TEXTAUSZUG –
┌────────
Shutdown Bangkok – und Mama mittendrin

Müde Protestanten am Siam-Square

Müde Protestanten am Siam-Square

Ein paar Schritte über die Brücke und schon sind wir in Thailand angekommen. In der Brückenmitte signalisieren ein paar Hütchen den Wechsel von Rechts- auf Linksverkehr, ansonsten scheint sich nicht viel zu ändern – zumindest auf den ersten Blick. Tatsächlich aber befindet man sich in einer völlig anderen Welt. Hier muss man nicht wie im Grenzgebiet auf der anderen Seite alle paar Minuten mit Passkontrollen rechnen, hier gibt es keine Straßen, die an geraden Tagen in die eine und an ungeraden in die andere Richtung befahren werden dürfen und plötzlich steht uns hier auch eine Infrastruktur zur Verfügung, die sich bald mit dem Westen messen kann. Strom rund um die Uhr, Bankomaten an jeder Ecke, Supermärkte in jedem Dorf und sämtliche Begehren lassen sich plötzlich wieder problemlos erfüllen. Thailand ist längst kein Entwicklungsland mehr und es wäre völlig daneben diese Entwicklung zu bedauern. Ja – abenteuerliches Reisen und Fremdartiges hinter jeder Ecke kann Thailand sicher nicht mehr bieten. Wir freuen uns aber auf 6 entspannte Wochen in einem freundlichen und wunderschönen Land. Ganz besonders freuen wir uns aber auf etwas anderes – Mama und Papa sind im Anflug.

Unser Erstkontakt zu Thailand ist aber erstmal Mae Sot, eine interessante Stadt und kulinarisch eine Offenbarung. Nicht wenige behaupten das beste burmesische Essen überhaupt bekommt man hier, unmittelbar hinter der Grenze. Zahlreiche Flüchtlinge und Auswanderer bringen neben der Küche längst auch einen Teil der burmesischen Kultur mit ins Königreich. Direkt durchs Zentrum der Stadt führt mit dem Asian Highway 1 die längste Fernstraße Asiens, die von Tokio bis Istanbul durch Nord- und Südkorea, Vietnam, Burma, Bangladesh, Indien, Pakistan, Afghanistan und viele andere Länder verläuft. Eine Reise entlang dieser Straße wäre schon ein gigantisches Reiseprojekt für sich. Die Visavorbereitungen dürften aber eine Herausforderung sein – dafür wäre wohl ein Diplomatenpass hilfreich. Zumindest aber von Ho-Chi-Minh-City bis Hanoi durften wir der Straße aber schon folgen.
└────────
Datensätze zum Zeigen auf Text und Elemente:
┌────────
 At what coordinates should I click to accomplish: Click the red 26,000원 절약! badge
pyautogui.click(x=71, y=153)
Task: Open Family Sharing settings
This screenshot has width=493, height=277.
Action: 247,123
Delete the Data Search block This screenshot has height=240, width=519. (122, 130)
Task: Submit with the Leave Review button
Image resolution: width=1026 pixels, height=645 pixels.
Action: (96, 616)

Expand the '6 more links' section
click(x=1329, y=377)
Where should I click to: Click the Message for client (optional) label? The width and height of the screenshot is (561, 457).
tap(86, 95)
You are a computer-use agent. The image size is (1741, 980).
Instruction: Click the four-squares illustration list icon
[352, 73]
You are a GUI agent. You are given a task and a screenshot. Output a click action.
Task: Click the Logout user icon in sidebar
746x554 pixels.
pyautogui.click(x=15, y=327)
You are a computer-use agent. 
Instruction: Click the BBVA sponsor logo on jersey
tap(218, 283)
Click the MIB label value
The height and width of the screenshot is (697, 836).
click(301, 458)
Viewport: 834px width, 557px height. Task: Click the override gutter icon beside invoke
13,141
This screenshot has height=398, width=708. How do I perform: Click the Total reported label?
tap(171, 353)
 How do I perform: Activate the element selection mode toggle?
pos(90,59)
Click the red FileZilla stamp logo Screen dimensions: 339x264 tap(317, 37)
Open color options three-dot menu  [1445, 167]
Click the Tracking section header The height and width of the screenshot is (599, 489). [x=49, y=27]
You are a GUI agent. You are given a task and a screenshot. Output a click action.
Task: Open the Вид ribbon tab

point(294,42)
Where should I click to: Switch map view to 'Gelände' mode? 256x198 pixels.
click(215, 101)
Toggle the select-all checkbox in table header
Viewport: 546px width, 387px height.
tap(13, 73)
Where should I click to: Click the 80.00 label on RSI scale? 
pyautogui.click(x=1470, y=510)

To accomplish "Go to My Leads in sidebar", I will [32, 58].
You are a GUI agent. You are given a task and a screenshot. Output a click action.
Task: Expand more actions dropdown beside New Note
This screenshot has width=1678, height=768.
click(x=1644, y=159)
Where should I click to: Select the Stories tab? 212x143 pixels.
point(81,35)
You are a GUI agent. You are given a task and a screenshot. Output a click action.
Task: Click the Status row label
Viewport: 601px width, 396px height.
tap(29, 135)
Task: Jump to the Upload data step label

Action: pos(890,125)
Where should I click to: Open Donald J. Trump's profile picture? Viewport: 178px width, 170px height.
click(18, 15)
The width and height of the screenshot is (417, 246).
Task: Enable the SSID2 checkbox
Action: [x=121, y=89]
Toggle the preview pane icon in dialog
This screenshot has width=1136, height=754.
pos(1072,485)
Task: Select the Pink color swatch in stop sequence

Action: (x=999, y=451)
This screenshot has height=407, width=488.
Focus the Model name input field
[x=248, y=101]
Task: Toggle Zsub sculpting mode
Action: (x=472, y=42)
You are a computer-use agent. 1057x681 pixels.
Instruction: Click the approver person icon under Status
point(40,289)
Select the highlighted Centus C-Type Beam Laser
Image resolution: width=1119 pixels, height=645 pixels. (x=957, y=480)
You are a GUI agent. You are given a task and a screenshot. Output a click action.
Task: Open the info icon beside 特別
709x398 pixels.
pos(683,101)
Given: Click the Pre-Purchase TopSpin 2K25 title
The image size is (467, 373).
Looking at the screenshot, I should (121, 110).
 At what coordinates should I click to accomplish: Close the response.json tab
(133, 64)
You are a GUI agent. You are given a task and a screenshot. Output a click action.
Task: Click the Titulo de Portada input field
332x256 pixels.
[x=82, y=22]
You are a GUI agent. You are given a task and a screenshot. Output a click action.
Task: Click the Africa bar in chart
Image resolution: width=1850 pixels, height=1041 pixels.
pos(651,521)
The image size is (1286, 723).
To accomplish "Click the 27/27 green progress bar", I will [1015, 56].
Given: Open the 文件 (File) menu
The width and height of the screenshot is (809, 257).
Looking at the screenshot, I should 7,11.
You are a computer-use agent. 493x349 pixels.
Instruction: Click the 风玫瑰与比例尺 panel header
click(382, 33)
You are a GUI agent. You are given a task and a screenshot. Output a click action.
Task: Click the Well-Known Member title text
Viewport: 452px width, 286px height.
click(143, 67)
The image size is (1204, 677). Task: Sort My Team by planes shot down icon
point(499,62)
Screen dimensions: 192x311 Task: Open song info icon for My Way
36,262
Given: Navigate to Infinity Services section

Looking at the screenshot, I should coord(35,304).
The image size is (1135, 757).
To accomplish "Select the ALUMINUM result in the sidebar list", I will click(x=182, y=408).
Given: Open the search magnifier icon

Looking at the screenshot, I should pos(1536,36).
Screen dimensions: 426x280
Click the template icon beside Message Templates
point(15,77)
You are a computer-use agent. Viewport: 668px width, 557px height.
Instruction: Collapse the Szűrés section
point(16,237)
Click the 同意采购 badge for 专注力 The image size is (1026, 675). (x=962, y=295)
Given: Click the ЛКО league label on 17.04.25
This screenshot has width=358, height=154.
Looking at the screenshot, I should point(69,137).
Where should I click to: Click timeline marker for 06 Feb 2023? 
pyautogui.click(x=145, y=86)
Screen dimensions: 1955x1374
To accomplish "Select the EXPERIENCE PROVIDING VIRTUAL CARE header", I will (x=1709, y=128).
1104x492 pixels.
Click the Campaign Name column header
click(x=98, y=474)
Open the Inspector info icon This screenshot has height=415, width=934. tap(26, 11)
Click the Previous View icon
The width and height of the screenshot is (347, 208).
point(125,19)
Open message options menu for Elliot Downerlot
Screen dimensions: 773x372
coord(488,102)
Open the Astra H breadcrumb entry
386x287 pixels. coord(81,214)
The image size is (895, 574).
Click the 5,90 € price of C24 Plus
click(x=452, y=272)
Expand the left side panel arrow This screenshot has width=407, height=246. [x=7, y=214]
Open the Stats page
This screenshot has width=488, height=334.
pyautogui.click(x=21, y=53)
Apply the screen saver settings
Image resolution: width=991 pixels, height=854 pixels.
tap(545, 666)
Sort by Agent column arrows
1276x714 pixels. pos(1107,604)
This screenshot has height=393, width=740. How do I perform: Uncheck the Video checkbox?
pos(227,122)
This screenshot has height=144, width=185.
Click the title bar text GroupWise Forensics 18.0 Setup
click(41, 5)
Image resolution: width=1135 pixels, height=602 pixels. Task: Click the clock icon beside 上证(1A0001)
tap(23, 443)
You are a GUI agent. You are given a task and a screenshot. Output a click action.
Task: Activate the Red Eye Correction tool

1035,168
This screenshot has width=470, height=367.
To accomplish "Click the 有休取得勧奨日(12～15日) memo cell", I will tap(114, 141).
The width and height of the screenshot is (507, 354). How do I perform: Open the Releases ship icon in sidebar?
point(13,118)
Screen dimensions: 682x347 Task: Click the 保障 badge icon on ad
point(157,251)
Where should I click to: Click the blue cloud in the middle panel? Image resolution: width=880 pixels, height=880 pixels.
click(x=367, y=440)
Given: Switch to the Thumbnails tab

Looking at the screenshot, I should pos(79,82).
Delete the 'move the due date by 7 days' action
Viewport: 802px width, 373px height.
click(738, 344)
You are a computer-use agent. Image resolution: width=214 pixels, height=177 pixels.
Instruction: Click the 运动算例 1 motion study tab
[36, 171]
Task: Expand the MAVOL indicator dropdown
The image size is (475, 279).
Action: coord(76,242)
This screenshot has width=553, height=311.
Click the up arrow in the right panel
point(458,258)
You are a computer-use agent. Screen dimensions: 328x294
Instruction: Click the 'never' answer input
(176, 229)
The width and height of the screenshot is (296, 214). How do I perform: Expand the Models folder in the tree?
└────────
GESTELLTE AUFGABE –
Kopiere aus dem Reisebericht über die Ankunft in Thailand den Abschnitt, der mit "Unser Erstkontakt zu" beginnt und bis einschließlich "aber schon folgen." reicht, wortgetreu.

ERGEBNIS DER AUFGABE –
Unser Erstkontakt zu Thailand ist aber erstmal Mae Sot, eine interessante Stadt und kulinarisch eine Offenbarung. Nicht wenige behaupten das beste burmesische Essen überhaupt bekommt man hier, unmittelbar hinter der Grenze. Zahlreiche Flüchtlinge und Auswanderer bringen neben der Küche längst auch einen Teil der burmesischen Kultur mit ins Königreich. Direkt durchs Zentrum der Stadt führt mit dem Asian Highway 1 die längste Fernstraße Asiens, die von Tokio bis Istanbul durch Nord- und Südkorea, Vietnam, Burma, Bangladesh, Indien, Pakistan, Afghanistan und viele andere Länder verläuft. Eine Reise entlang dieser Straße wäre schon ein gigantisches Reiseprojekt für sich. Die Visavorbereitungen dürften aber eine Herausforderung sein – dafür wäre wohl ein Diplomatenpass hilfreich. Zumindest aber von Ho-Chi-Minh-City bis Hanoi durften wir der Straße aber schon folgen.